La proposta avanzata oggi dal Comune è ancora più assurda se confrontata con il comunicato che Virginia Raggi diramava soltanto ieri e che iniziava con dei numeri precisi: «Duecentomila case vuote, diecimila persone in lista d’attesa». Numeri spaventosi, da un lato e dall’altro, ma che hanno una correlazione precisa. Il numero delle case vuote è venti volte superiore a quello delle persone in emergenza abitativa. Ipotizzando che, mediamente, 3 o 4 persone vivono nella stessa abitazione, basterebbe riempire l’1,5% delle case senza gente. Ovviamente, questo significherebbe mettere a disposizione dei poveri proprietà comunali, palazzi requisiti alla mafia o requisire alcune proprietà di quei palazzinari che hanno riempito Roma di cemento, ma continuano a lasciare i palazzi vuoti per mantenere alti i prezzi degli affitti.
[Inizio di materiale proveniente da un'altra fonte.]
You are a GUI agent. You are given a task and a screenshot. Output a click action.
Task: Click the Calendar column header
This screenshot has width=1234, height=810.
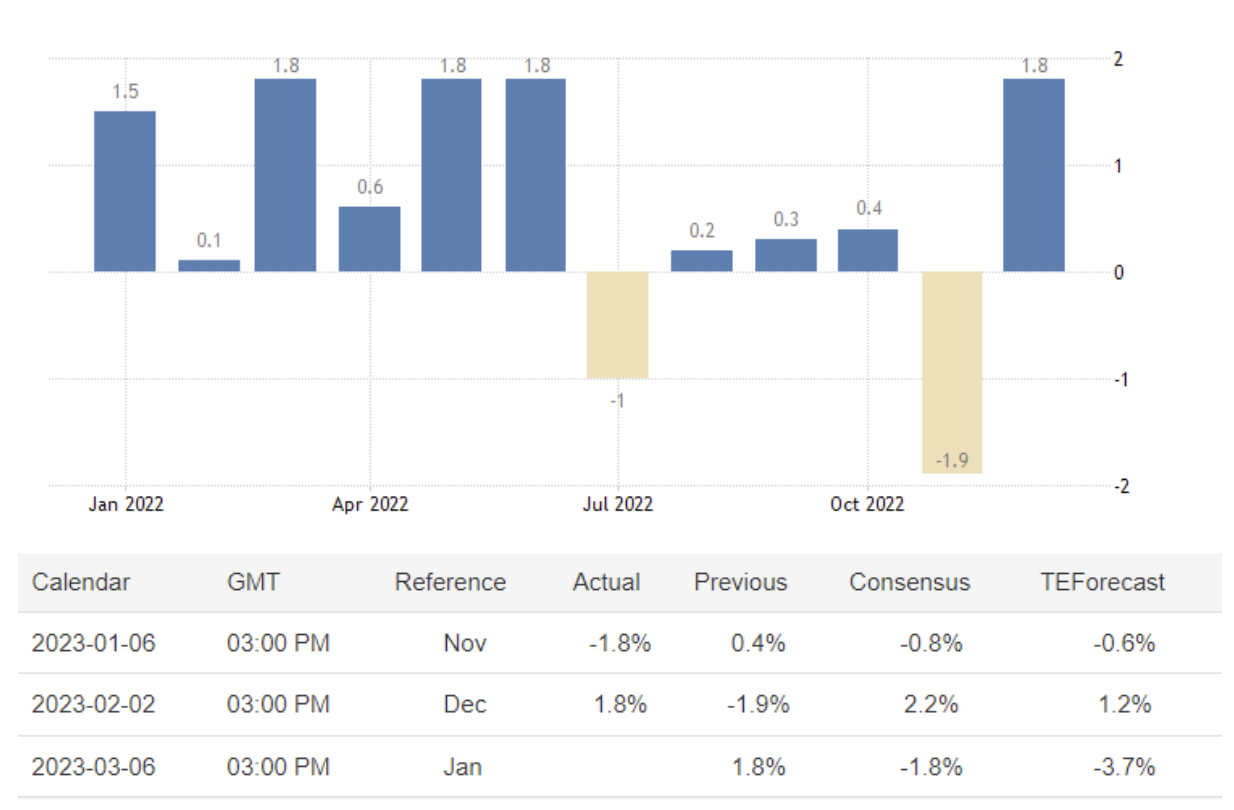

Molto più facile appellarsi a un vuoto principio di legalità, allora. E buttare legalmente in strada centinaia di persone. È questa vergogna che, con grande dignità, i senza casa e gli sgomberati di piazza Indipenza e via Quintavalle hanno rifiutato. Dall’altro lato, invece, il M5S ha preso parola e messo in bocca a Virginia Raggi, mai come oggi sindaca a sua insaputa, le parole con cui intende costruire la sua città. Chi aveva creduto al loro progetto di contenimento di consumo del suolo è accontentato. Roma dovrà continuare a giocare in difesa degli interessi di sempre: quelli di chi ha fatto della rendita il materiale con cui impastare i mattoni delle case. Questa volta la Casaleggio Associati ha introdotto un elemento nuovo: la ferocia. Bisogna fare carta straccia della delibera regionale che destina soldi all’emergenza abitativa perché quei signori avevano accompagnato la loro delibera con un sacrosanto riconoscimento: vedere le occupazioni non come un veleno all’interno del corpo della città, ma come un vero e proprio antidoto a chi vuole annientare chi la città la vive e non può legarsi ai progetti di indebitamento perché povero. Oggi la sindaca Raggi ha segnato la pagina più nera di questa città e questa volta non lo ha fatto a sua insaputa. Ha seguito gli ordini di Casaleggio jr. e Grillo.

La battaglia, però, non è ancora finita. Sgomberati e movimenti per il diritto all’abitare hanno lanciato una nuova mobilitazione per domani mattina, alle ore 9.30 a piazzale dell’Esquilino. Allo stesso orario, pochi passi più in là, si incontreranno Virginia Raggi e Marco Minniti.